In his first official game ever as a professional, Zhu delivered with 16 points and 8 rebounds in 33 minutes of play against a strong team in the Xinjiang Flying Tigers.

The collegiate route that Zhu has gone through isn't a path normally taken by Chinese basketball prospects, as most go through the youth ranks of each respective club. Nonetheless, Zhu has no regrets of this road that he has taken.

"Since I have always played in school system from primary school to high school to college, I always been a student. Now, I've become a professional player.

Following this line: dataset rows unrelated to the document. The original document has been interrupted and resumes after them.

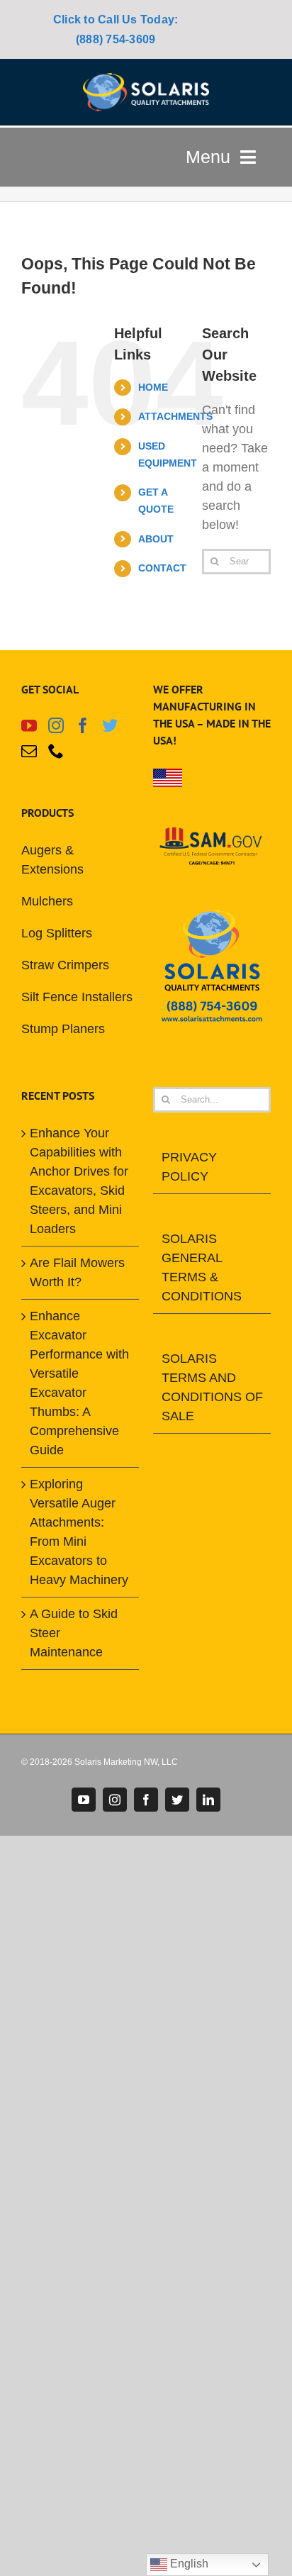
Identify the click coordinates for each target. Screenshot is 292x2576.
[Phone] (56, 751)
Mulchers (47, 901)
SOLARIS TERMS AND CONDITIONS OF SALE (212, 1387)
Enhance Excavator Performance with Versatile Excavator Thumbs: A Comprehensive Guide (79, 1383)
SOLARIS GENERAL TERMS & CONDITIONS (202, 1267)
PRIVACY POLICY (189, 1166)
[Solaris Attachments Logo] (146, 79)
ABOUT (156, 539)
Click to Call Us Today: (116, 19)
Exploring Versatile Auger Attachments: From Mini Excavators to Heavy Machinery (79, 1532)
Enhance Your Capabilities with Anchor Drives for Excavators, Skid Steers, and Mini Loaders (79, 1181)
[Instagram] (56, 725)
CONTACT (162, 568)
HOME (153, 387)
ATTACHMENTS (175, 416)
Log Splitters (56, 933)
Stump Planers (63, 1029)
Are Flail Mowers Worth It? (77, 1272)
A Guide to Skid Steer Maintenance (74, 1633)
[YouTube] (29, 725)
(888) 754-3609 (115, 39)
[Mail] (29, 751)
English (187, 2564)
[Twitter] (110, 725)
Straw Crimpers (65, 965)
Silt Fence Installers (77, 997)
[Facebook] (83, 725)
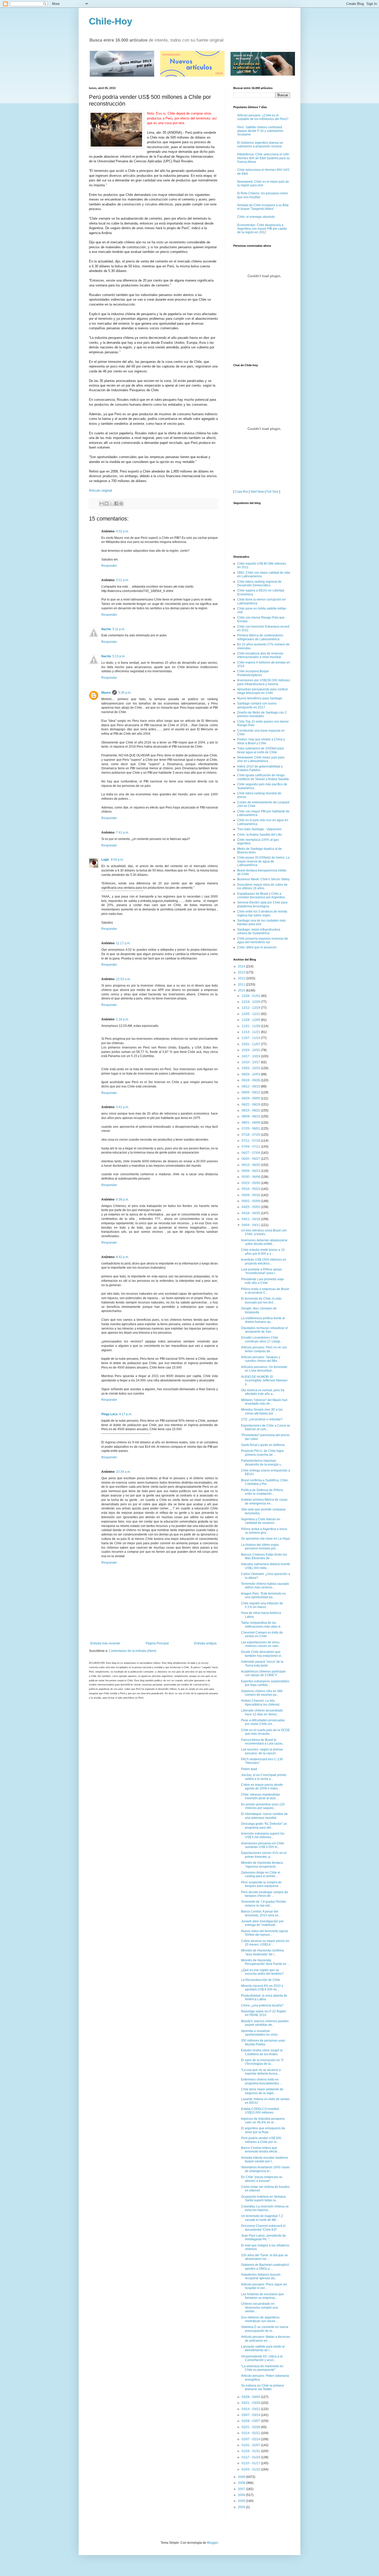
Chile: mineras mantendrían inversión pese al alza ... (260, 1796)
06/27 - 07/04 (251, 1153)
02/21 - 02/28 (251, 2427)
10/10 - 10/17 (251, 1062)
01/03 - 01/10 (251, 2469)
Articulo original (100, 490)
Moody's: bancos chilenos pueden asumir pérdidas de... (265, 2023)
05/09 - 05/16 (251, 1195)
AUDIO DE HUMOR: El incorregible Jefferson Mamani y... (264, 1380)
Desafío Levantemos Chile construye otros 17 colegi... (261, 1339)
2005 (242, 2501)
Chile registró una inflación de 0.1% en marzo (262, 1605)
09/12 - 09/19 (251, 1086)
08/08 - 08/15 (251, 1116)
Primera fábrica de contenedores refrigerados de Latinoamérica (260, 637)
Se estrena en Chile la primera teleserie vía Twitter (262, 2387)
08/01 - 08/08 (251, 1122)
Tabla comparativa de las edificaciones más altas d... (262, 1624)
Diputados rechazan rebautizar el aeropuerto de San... (264, 1329)
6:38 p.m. (122, 1199)
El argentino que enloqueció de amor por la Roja (263, 2130)
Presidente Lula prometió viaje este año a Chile (262, 1281)
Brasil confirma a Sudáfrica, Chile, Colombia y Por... (265, 1482)
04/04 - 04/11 (251, 1225)
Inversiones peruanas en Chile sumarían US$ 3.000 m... (262, 1845)
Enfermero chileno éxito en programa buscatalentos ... (261, 2081)
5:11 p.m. (118, 629)
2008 (242, 2483)
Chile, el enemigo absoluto (256, 217)
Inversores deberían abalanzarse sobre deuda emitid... (264, 1242)
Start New (257, 491)
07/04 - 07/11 (251, 1146)
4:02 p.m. (122, 531)
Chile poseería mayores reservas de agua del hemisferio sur (262, 940)
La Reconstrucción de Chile (260, 1980)
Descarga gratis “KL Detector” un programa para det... (264, 1825)
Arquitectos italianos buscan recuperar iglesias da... (261, 2276)
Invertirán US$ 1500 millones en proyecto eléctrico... (263, 1261)
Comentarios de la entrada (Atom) (132, 1651)
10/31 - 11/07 (251, 1044)
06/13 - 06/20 (251, 1165)
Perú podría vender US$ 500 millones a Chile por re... (261, 2139)
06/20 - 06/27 (251, 1159)
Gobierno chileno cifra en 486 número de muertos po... (262, 1693)
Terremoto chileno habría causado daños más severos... (265, 1585)
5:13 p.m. (118, 656)
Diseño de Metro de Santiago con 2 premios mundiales (262, 714)
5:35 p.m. (124, 692)
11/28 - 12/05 (251, 1020)
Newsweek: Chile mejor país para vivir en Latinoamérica (260, 759)
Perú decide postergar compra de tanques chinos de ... (264, 1894)
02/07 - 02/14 (251, 2439)
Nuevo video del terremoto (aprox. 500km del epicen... (265, 1933)
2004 (242, 2507)
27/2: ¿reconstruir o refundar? (262, 1419)
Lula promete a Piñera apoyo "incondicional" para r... (261, 1271)
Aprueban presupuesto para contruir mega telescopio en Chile (262, 691)
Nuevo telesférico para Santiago (259, 698)
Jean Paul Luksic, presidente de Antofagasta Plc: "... (263, 2237)
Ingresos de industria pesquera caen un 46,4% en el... (263, 2120)
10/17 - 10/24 (251, 1056)
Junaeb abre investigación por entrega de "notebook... (262, 1923)
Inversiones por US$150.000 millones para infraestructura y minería (263, 682)
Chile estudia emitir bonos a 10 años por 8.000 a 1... (263, 1251)
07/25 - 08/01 (251, 1128)
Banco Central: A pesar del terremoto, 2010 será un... (261, 1913)
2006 (242, 2495)
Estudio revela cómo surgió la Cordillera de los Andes (262, 2052)
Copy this (241, 491)
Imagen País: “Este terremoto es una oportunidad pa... (263, 1595)
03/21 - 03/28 (251, 2403)
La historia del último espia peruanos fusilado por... (260, 1546)
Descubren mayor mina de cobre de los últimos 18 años (262, 886)
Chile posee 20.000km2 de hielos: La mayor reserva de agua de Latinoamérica (263, 861)
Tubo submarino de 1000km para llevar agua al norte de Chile (260, 750)
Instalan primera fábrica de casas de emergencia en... (264, 1501)
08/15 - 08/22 (251, 1110)
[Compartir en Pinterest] (121, 503)
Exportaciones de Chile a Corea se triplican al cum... (265, 1427)
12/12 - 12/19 (251, 1008)
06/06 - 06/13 (251, 1171)
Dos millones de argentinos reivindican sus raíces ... (260, 2319)
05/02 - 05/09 (251, 1201)
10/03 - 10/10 (251, 1068)
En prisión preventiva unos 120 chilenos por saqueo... (263, 1806)
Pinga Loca (109, 1414)
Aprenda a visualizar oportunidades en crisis (259, 2032)
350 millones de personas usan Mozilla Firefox (263, 2042)
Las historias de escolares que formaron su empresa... (262, 2296)
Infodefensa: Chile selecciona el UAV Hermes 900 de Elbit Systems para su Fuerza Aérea (263, 158)
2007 (242, 2489)
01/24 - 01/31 (251, 2451)
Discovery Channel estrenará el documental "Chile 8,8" (263, 2227)
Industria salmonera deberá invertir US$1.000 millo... (265, 1566)
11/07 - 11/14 (251, 1038)
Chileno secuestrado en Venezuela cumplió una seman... (259, 2307)
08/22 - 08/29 (251, 1104)
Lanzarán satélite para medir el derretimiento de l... (263, 2348)
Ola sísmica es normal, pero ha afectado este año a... (262, 1392)
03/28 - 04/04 (251, 2397)
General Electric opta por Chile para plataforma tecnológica (262, 904)
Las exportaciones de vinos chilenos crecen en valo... (261, 1644)
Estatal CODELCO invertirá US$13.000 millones (260, 2110)
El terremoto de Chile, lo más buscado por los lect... (261, 1300)
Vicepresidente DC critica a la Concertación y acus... (262, 2358)
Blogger (212, 2543)
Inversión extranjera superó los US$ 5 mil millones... (262, 1835)
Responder (109, 565)
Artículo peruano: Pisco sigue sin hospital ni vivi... (264, 2286)
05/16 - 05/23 (251, 1189)
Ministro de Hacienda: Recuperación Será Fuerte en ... (265, 1962)
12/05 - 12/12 (251, 1014)
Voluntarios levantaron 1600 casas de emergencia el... (265, 2169)
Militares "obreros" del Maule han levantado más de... (264, 1401)
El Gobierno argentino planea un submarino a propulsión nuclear (260, 144)
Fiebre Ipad (249, 1769)
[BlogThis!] (106, 503)
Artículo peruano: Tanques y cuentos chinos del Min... (260, 1359)
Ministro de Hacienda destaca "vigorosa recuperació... (262, 1864)
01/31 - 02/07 (251, 2445)
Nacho (106, 629)
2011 (242, 984)
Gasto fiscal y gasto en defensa (263, 1445)
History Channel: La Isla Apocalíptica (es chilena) (260, 1702)
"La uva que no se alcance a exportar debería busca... (261, 2071)
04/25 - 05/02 (251, 1207)
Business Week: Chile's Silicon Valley (263, 879)
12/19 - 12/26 (251, 1002)
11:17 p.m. (123, 943)
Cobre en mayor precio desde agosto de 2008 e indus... (262, 1786)
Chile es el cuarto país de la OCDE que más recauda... (265, 1731)
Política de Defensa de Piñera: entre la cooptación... (262, 1491)
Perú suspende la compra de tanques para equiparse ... (261, 1884)
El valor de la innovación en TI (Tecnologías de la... (262, 2062)
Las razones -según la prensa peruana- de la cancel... (262, 1751)
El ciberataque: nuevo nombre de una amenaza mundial (264, 1815)
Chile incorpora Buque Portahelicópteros (253, 673)
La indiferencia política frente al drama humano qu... (263, 1320)
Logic (105, 859)
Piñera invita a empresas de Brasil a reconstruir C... (265, 1290)
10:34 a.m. (123, 1472)
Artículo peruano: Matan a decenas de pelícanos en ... (265, 2338)
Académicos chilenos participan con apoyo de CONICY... (263, 1673)
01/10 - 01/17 (251, 2463)
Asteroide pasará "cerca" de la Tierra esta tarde (262, 1663)
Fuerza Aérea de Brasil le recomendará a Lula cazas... (263, 1741)
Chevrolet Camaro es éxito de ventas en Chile (262, 1634)
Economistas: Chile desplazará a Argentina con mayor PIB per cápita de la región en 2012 (262, 228)
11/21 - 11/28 (251, 1026)
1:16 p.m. (122, 1019)
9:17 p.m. (125, 1414)
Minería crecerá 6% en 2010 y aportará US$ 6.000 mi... (262, 1987)
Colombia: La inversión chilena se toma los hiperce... (265, 2208)
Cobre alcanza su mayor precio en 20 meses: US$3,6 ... (265, 1942)
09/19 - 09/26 (251, 1080)
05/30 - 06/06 (251, 1177)
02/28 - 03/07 (251, 2421)
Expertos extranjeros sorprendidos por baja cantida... (265, 1683)
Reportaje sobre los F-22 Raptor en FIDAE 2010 (263, 2013)
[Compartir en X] (111, 503)
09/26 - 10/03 (251, 1074)
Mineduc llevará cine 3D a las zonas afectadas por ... (262, 1411)
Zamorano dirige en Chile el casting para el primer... (260, 1874)
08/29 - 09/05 (251, 1098)
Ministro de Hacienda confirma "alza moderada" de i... (262, 1952)
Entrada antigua (205, 1643)
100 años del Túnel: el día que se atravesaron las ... (264, 2257)
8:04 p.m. (117, 859)
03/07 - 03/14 (251, 2415)
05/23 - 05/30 (251, 1183)
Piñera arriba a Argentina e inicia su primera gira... (264, 1530)
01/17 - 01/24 (251, 2457)
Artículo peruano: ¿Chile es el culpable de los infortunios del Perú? (263, 117)
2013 (242, 972)
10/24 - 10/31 (251, 1050)
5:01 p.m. (122, 580)
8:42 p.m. (122, 1257)
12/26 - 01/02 (251, 996)
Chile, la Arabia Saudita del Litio (259, 834)
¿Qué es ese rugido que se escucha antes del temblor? (262, 1971)
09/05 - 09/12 (251, 1092)
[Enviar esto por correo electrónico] (101, 503)
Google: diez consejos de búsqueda (259, 1310)
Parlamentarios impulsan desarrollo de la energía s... (262, 1462)
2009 (242, 2477)
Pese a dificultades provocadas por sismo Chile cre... (263, 1722)
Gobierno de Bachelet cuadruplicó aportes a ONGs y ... (265, 2266)
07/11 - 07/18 (251, 1140)
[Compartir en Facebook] (116, 503)
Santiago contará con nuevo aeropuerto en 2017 (257, 705)
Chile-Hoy (110, 21)
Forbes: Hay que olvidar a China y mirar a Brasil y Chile (261, 741)
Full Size (272, 491)
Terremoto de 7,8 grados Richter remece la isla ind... (263, 1903)
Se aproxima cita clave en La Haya (265, 1538)
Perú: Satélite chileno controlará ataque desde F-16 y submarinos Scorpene (260, 131)
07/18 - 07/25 (251, 1135)
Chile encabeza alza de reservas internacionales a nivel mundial (260, 655)
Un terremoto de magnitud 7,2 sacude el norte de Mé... (262, 2217)
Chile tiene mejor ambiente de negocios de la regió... (262, 2091)
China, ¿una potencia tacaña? (262, 2005)
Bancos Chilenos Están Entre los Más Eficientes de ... (264, 1556)
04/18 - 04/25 (251, 1213)
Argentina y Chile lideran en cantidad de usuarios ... (260, 1521)
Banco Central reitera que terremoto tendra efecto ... (261, 2149)
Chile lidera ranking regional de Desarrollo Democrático (259, 583)
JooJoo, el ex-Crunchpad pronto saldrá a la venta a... (263, 1776)
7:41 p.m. (122, 832)
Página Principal (157, 1643)
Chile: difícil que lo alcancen (257, 947)
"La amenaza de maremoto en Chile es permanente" (262, 2368)
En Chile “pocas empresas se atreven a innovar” (261, 2178)
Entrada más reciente (105, 1643)
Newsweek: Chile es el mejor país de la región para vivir (263, 183)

For me, I did not have much professional training at an early age compared to these other players from youth teams."

"Students always spend less time on training but I think I can make up for that with hard work."

"The student experience enriched my experience and since I've had different campus experiences, It's been a precious experience for me."

Now, he's one of the best young talents in China who is also a top draft pick and a senior national team hopeful. Looking back, he's not sure where this seemed like a possible reality.

Because all he did was ball his heart out to get better each day.

"There was no such moment for me [when I felt like basketball could be a lasting career]."

"From high school to college, I was just a basketball player. Playing basketball in college, after reaching a certain level, it was just my instinct to become a better player."

"I have played basketball for many years. I also love basketball so much. I have always it as a dream career in my heart. So I think when I went to university for 2-3 years, at that time, I began to image about becoming a pro player."

"This idea started growing."

"I just wanted to further experience the challenge from the professional league."

"I just made a decision at that time. I just wanted to see it through to the end and then try to see if I could play in the professional league or not."

Zhu's made it clear that he can indeed play. Over his first four games, he's averaging 9.0 points, 5.0 rebounds, and 2.0 assists in 34.8 minutes per contest. There's still room for improvement for the youngster and, as a matter of fact, he sees that can also be an advantage for him against other players.

"I think the advantage might be that I still have a lot of potential that I haven't completely developed yet," Zhu said. "As a collegiate player, you might not have been trained systematically before or the practice time is not enough."

"I think our skill level, the potential for improvement has not been fully discovered."

"I think I can continue to work hard to discover my potential in the future."

"Regarding disadvantages, It might be both physically and technically. There may still be a certain gaps compared to the professional players. I think there may still be a lot of gaps, but I will work hard in the future to overcome them."

That tough mentality is why many are hopeful for Zhu's future. It's no surprise that two of his biggest idols are two proven winners that have the similar winning mentality.

"I think [the players I look up to] would be Lebron James and Yi Jianlian," Zhu revealed. "I think they have maintained a high level of competition for a long time and they have been very self-disciplined for a long time."

"Then they have are good leaders on the team, leading the young players to perform well. That's why I like them."

Whether Zhu Mingzhen can continue to improve to come close to the same level as Yi or James is to be seen later down the road. He's still only just scratching the surface of his potential. But he's not thinking too far into the future just yet.

"I do not have such ideas [of playing in the NBA] so far. I do not have time to think about it because I know my level is still quite far from the NBA. I think what I want to do now is to keep my feet on the ground."

"One step at a time to become capable of playing in CBA and then to serve the country as soon as possible."

Right now, he's just focused on playing his best and giving it his all in the CBA, just as he did during college or in high school. Who knows how far it will take him this time, but taking a look at where at it has gotten him now, the future is quite promising.